BD. Edmund Blunden: Primary Materials

1. Poems in London Mercury 10 (October 1924): 574-76.

Both works noted are reprinted in The Augustan Books of Modern Poetry: Edmund Blunden (London: Benn, 1925) and Blunden’s English Poems (London: Cobden-Sanderson, 1926; rev. ed. London: Duckworth, 1929). See also 188.

   
Reprinted in Japanese Garland.

a. A ‘First Impression’: Tokyo. The speaker, ‘come to this strange roof, / Beyond broad seas, half round the weary world’, imagines the ghost of his ‘vanished child’, but then he sees ‘from neighbouring doors slid back along their grooves’ other ‘Small children scurrying, with the hastiest joy’, and reflecting upon the sight later, though he still feels the loss of his own child, says he ‘glittered with their light, / and loved them, as if kindred of my own’. References to the dead child are to Blunden’s daughter Joy, who died in 1919 at the age of forty days. The house to which the poem refers would have been Blunden’s first residence in Tokyo, at number 25 Kitayamabushi-cho, Ushigome-ku, next door to Ichikawa Sanki, chair of English at the Imperial University (Ap). The house was later removed to Seijô in the Tokyo suburbs, and according to Sone (in 179d) was still standing in 1960. Sakai (185e) speculates that the children in the poem are Ichikawa’s. Reprinted in Best Poems of 1924 (London: Cape, 1925), and in 18, 30, and 125.

   
  Reprinted in Japanese Garland and A Tribute from Japan.

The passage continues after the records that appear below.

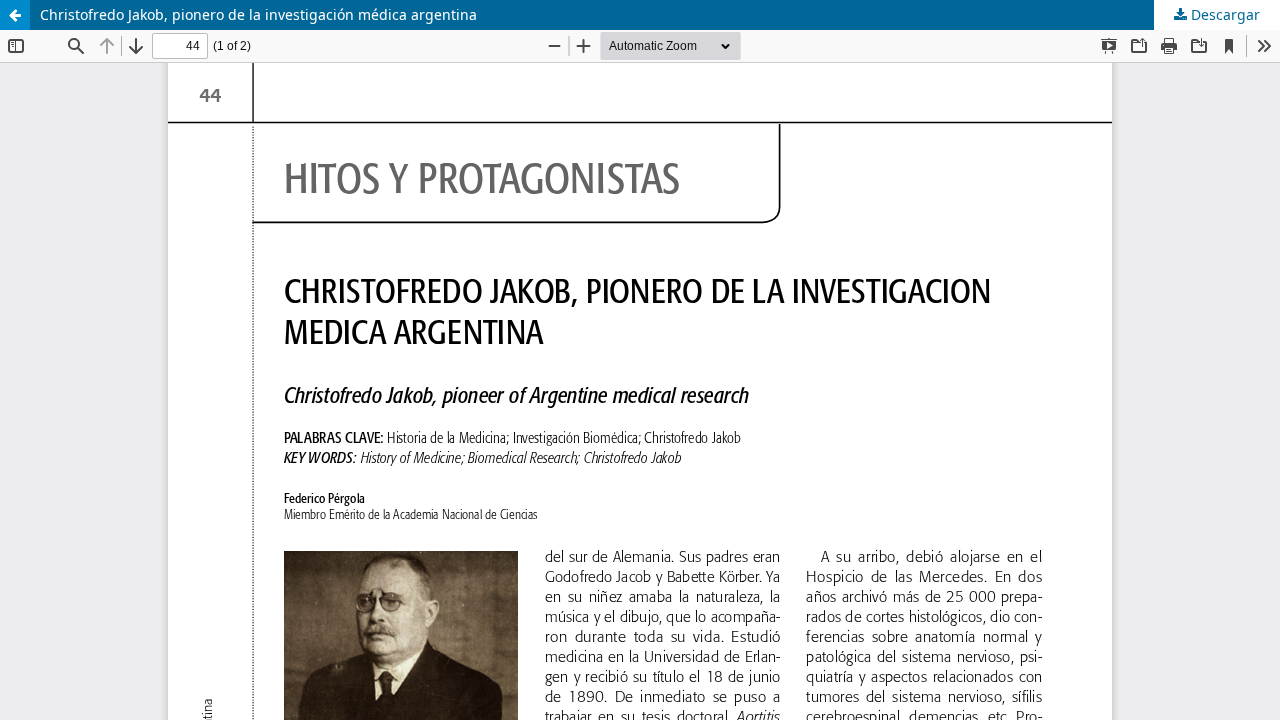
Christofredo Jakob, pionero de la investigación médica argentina (258, 14)
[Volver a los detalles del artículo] (15, 15)
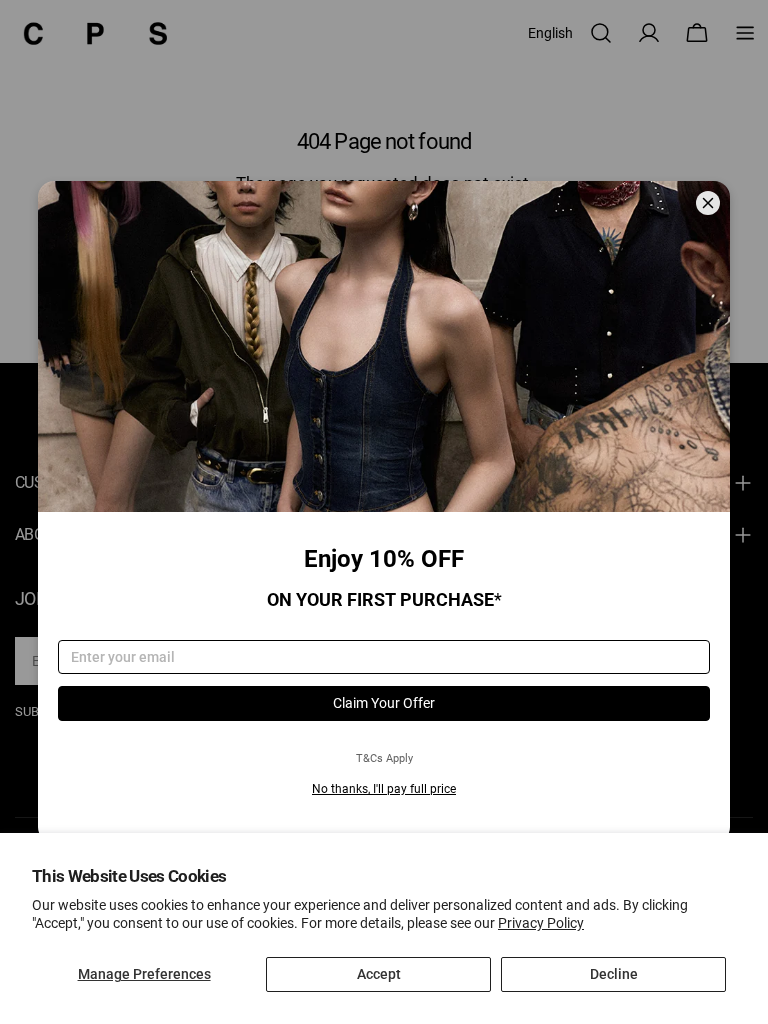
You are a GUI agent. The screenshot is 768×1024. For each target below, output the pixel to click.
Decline (614, 974)
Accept (379, 974)
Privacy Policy (541, 923)
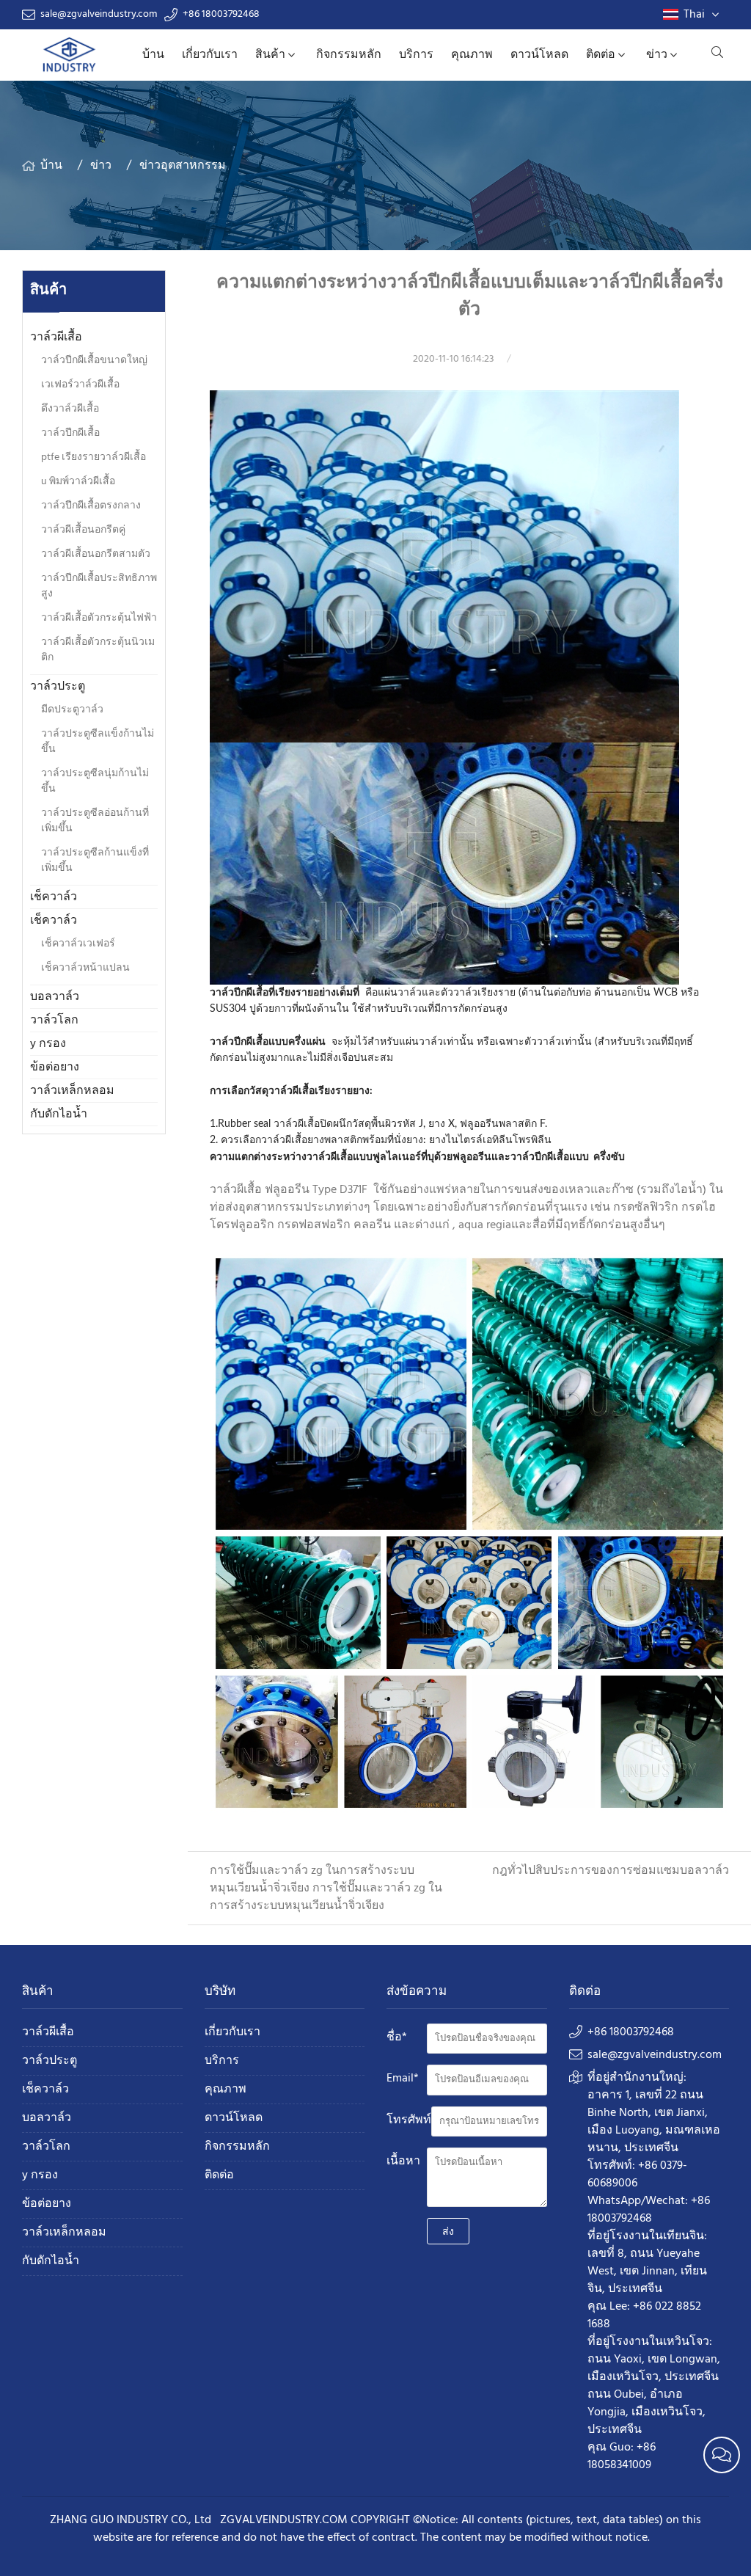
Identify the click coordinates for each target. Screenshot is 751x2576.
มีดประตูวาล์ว (72, 710)
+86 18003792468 (221, 15)
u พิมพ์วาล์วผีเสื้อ (78, 481)
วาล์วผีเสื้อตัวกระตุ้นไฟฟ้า (99, 618)
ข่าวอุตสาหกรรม (182, 166)
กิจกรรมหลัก (348, 55)
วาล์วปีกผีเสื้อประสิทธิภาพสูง (99, 586)
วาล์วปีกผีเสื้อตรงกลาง (91, 506)
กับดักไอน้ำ (58, 1114)
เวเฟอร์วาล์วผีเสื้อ (80, 385)
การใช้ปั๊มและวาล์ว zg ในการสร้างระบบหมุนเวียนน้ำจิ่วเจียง (326, 1897)
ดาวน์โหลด (539, 55)
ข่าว (656, 55)
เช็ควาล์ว (53, 897)
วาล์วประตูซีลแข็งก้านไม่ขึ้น (97, 741)
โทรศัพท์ (409, 2120)
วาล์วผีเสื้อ (56, 337)
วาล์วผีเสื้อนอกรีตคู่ (83, 530)
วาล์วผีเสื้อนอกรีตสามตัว (95, 554)
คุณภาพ (472, 55)
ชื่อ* (397, 2037)
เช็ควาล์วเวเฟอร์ (78, 944)
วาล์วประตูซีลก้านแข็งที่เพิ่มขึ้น (95, 860)
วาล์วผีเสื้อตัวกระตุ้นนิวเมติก (98, 650)
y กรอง (48, 1044)
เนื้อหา (403, 2161)
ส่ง (448, 2231)
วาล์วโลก (54, 1020)
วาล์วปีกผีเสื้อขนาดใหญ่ (94, 360)
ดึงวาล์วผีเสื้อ (70, 409)
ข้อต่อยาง (54, 1067)
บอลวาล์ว (54, 997)
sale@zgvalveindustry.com (98, 15)
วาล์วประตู (57, 687)
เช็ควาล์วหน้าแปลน (85, 968)
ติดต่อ (600, 55)
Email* (403, 2078)
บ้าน (153, 55)
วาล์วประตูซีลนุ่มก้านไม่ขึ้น (95, 781)
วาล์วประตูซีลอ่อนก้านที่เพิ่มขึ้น (95, 821)
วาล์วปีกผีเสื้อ (70, 433)
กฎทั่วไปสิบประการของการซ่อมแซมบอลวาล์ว (610, 1870)
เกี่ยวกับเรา (210, 55)
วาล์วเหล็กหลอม (72, 1091)
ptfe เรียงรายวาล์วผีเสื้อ (93, 457)
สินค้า (270, 55)
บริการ (416, 55)
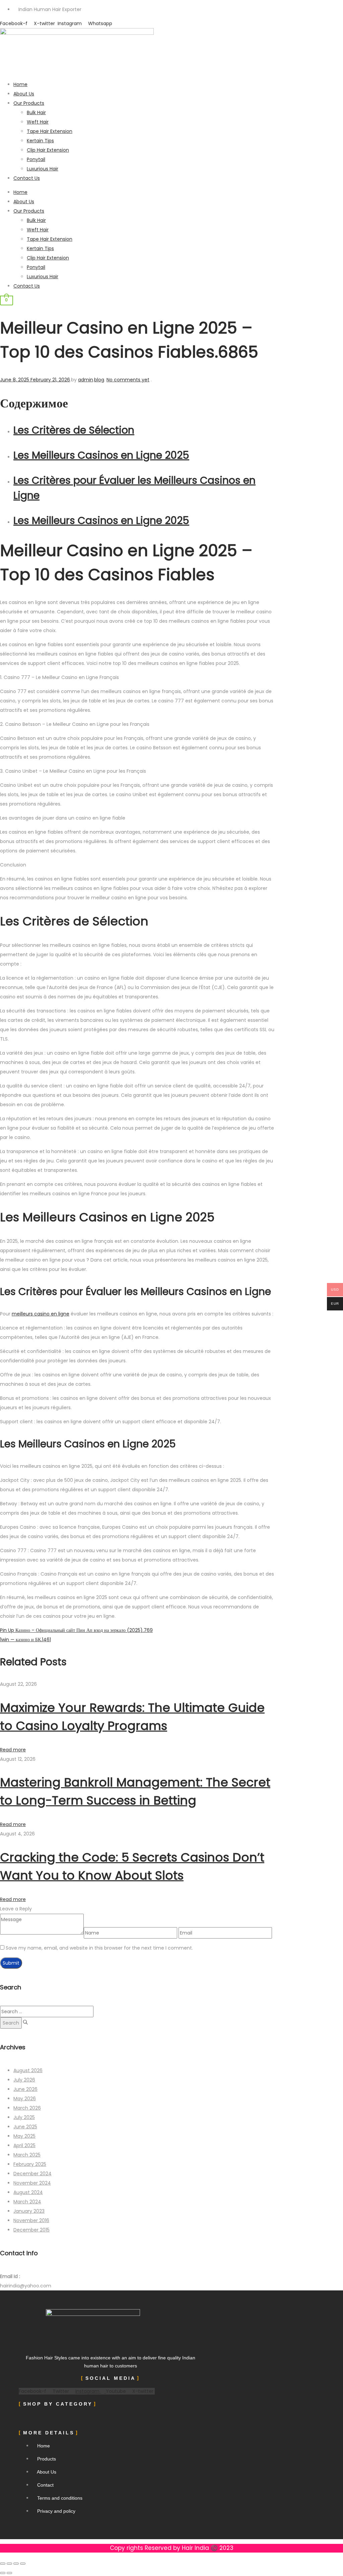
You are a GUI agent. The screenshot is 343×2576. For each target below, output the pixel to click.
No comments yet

b. The Daimyo’s Pond. The pond of the title belonged to the estate of the Maeda daimyô before the land was deeded to Tokyo Imperial University. The poem describes the natural beauty of the pond and an old man summoning the ‘great fishes’ to the surface by beating on a wooden bucket as if it were a drum. The summoning becomes a metaphor for poetic creation, and the speaker wishes to ‘bring many a mystery from life’s shadowy pool’. Except the title, the carp, and the method of summoning them, the poem contains nothing that could not be occasioned by a pond in England. Reprinted, slightly revised, in 14, 18, 30, 165, and 168. Blunden’s note in 14 says the poem was ‘written almost on [his] first view of the lake in the University grounds, in 1924’.